Note that in this problem, **you are not permitted to use the sklearn library**. You must use matrix operations in `numpy` 
to solve the least squares equations.

Once you have completed `polyfit.py`, if you run the test case provided, it should output:
```
[array([ -2.11108454,  28.50662487, 112.31481224]), array([-1.51249835e-02,  1.75412364e+00, -1.08212257e+00, -2.55843975e-01, 1.00914532e+02])]
```
> Note: if your output looks slightly different (missing `array(...)` or margnially different decimals) that's ok. Your output should at least have the same shape as this expected output, and your decimals should agree to at least 3 decimal places. 

### Problem 2: Regularized regression

Regularization techniques like ridge regression introduce an extra model parameter, namely, the regularization parameter λ. 
To determine the best value of λ for a given dataset, we often employ cross validation, where we compare the error of the trained model 
with different values of λ on a test set, and choose the one yielding lowest error.

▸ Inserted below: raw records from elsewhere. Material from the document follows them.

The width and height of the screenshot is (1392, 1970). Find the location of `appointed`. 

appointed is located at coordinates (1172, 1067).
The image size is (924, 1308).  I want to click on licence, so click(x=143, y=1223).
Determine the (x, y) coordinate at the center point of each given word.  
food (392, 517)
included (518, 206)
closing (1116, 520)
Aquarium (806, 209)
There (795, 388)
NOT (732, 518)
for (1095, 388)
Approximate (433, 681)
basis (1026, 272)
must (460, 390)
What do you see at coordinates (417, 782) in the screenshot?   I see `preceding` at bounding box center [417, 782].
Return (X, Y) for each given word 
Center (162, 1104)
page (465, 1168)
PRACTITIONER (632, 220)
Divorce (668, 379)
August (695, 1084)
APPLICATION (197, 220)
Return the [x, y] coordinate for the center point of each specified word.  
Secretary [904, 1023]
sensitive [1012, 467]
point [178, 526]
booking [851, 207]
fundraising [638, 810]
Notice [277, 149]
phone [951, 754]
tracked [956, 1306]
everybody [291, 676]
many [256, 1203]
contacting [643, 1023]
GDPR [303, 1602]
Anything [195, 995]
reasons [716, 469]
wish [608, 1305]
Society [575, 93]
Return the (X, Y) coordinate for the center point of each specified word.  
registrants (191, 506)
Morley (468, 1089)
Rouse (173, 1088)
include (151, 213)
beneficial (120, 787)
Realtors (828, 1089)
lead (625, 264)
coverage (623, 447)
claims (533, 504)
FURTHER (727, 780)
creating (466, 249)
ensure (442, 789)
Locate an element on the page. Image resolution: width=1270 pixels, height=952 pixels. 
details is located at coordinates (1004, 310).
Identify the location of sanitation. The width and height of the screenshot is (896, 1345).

In this problem, you will complete the starter code in `regularize-cv.py` that employs cross validation in selecting the best combination 
of model parameters β and regularization parameter λ for a predictor on a given dataset. We use the `AAPL.csv` 
dataset (https://finance.yahoo.com/quote/AAPL/history?p=AAPL) here. It has Apple's stock history from 12-11-1980 to 02-27-2022 
containing 10391 rows and seven columns corresponding to each day's stock price attributes (Date, Open, High, Low, Close, 
Adj Close, and Volume). We're interested in forecasting the next day's Closing (`Close`) Price.  
> Note that we don't need the date column for forecasting the stock prices. 

The `prediction` values are generated by shifting the values in `Close` column by 1 because we're interested 
in forecasting the next day's closing price.  
We have already provided the code for preparing the input and output data as shown below.    
```
#step 1 : read csv
df = pd.read_csv('AAPL.csv')

#step 2: identify the column(s) we want to remove
remove_features = ['Date']

#step 3: create extra column for prediction by shifting
#rows of `Close` columns by one to obtain next day's closing price 
df['Prediction'] = pd.Series(np.append(df['Close'][1:].to_numpy(), [0]))

# step 4: drop the last row because it would have invalid value after the shift.
df.drop(df.tail(1).index, inplace=True)

# step 5: remove the columns identified in step 2
df.drop(remove_features, axis=1, inplace=True)

# step 6: create X by dropping the `Prediction` column
X = np.array(df.drop(['Prediction'], axis=1))

# step 7: Store `Prediction` column in Y array
y = np.array(df['Prediction'])
```

Another important thing to note is that stock market data is a *time series data*. Therefore, we do not want to shuffle while splitting the data into training and testing sets. We can create the training and testing sets without shuffling using the following call

```
[X_train, X_test, y_train, y_test] = train_test_split(X, y, test_size=0.2, shuffle=False)
```

From the input data, you will train a ridge regression model on these six input attributes, i.e., excluding `Date` 
for different values of λ, find the best, and use the result to forecast the next day's closing price 
given a set of input features describing it. 

More specifically:

***(IMPORTANT NOTE:Your solutions need to be written in a writeup for problem 1 and 2. 
Only PDF file format will be accepted. There will be a penalty if your submission includes 
any other file format.)***

1. Complete the function `normalize_train` that takes the training set `X_train` as input and returns a normalized feature matrix along 
with arrays of the means and standard deviations for each column. (The means and standard deviations for each column are needed for 
properly normalizing the testing data.) The six columns of this matrix, `X = [x_1 x_2 ... x_6]`, must each be normalized to have 
a mean of 0 and a standard deviation of 1. Recall that this can be accomplished, for each column, by calculating the column's mean and 
standard deviation and then subtracting that mean from each element in the column and dividing the result by the column's standard deviation.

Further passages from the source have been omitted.